The 2021 paper "On the Dangers of Stochastic Parrots" has become highly influential in AI ethics, particularly its argument that large language models (LLMs) cannot achieve genuine understanding or intelligence. Section 6, which presents this core argument, is remarkable for its complete lack of substantive reasoning. What we find instead is a series of undefined terms, circular arguments, and unfalsifiable claims that nonetheless have shaped much of the discourse around AI capabilities.
The authors begin by asserting that researchers are prone to "mistake LM-driven performance gains for actual natural language understanding." This frames their argument with a hidden assumption - that LM performance is inherently not "actual" understanding - without first establishing criteria for what constitutes genuine understanding.
Their argument rests on three key claims about LLMs, the first and most problematic being that "text generated by an LM is not grounded in communicative intent." This invocation of "intent" is a rhetorical sleight of hand - it's an empty philosophical term that sounds meaningful but resists any operational definition or empirical testing. The authors are essentially saying "LLMs lack X, where X is this special quality that makes human communication real," while never explaining what X is or how we could detect its presence or absence.
The paper's other claims - that LLMs lack "any model of the world" and have no "model of the reader's state of mind" - are at least empirically testable, and have been directly contradicted by research showing LLMs do develop internal world models and demonstrate theory of mind capabilities.

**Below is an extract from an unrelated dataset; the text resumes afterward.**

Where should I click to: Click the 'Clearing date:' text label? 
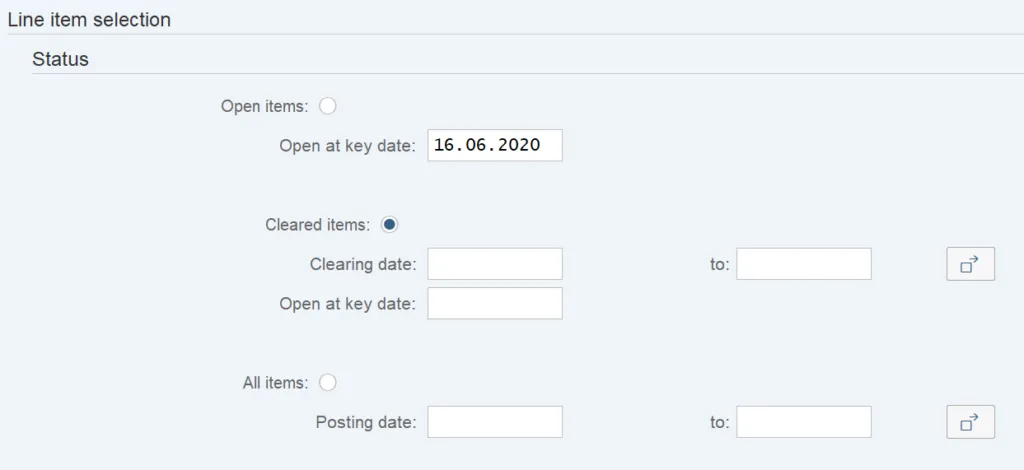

The authors attempt to justify these claims by stating that "the training data never included sharing thoughts with a listener." This reasoning is flawed - human children learn to model others' minds without direct access to others' thoughts. The ability to develop such models emerges from observing interactions and patterns, precisely what LLMs do at scale.
The paper's central assertion about meaning is circular: "if one side of the communication does not have meaning, then the comprehension of the implicit meaning is an illusion." This begs the question by assuming what it seeks to prove - that LLMs lack meaning. The authors treat meaning as something intrinsic, when in reality meaning emerges from relationships between symbols and their contexts.
Their conclusion that an LM is merely "a system for haphazardly stitching together sequences of linguistic forms...without any reference to meaning" is particularly problematic. This description could equally apply to the pattern recognition and statistical inference processes in human brains. The authors never explain why such processes can produce genuine understanding in biological neural networks but not artificial ones.
If an LLM can solve complex mathematical problems, explain sophisticated concepts, and demonstrate consistent reasoning across domains, then it understands - unless one can provide specific, falsifiable criteria for what would constitute "real" understanding. The paper offers none.
This critique matters because the paper's flawed reasoning, built on unfalsifiable philosophical concepts rather than testable claims, has contributed to complacency about AI development. As LLMs rapidly approach and potentially exceed human-level capabilities, such theoretical objections appear increasingly divorced from empirical reality, potentially leaving us unprepared for the implications of these advances.
Ironically, Section 6 itself exhibits the characteristics the authors attribute to LLM outputs: it strings together impressive-sounding philosophical terms without clear meaning or logical connection, making assertions without supporting evidence or falsifiable claims. One might say it reads like text generated by a stochastic parrot - except that modern LLMs typically demonstrate more rigorous reasoning.
Good article! Yep, that's a shame. Reminds me how people used to call all non-Christians primitive
Thanks for taking the time to dive into the frustratingly problematic approach in that article!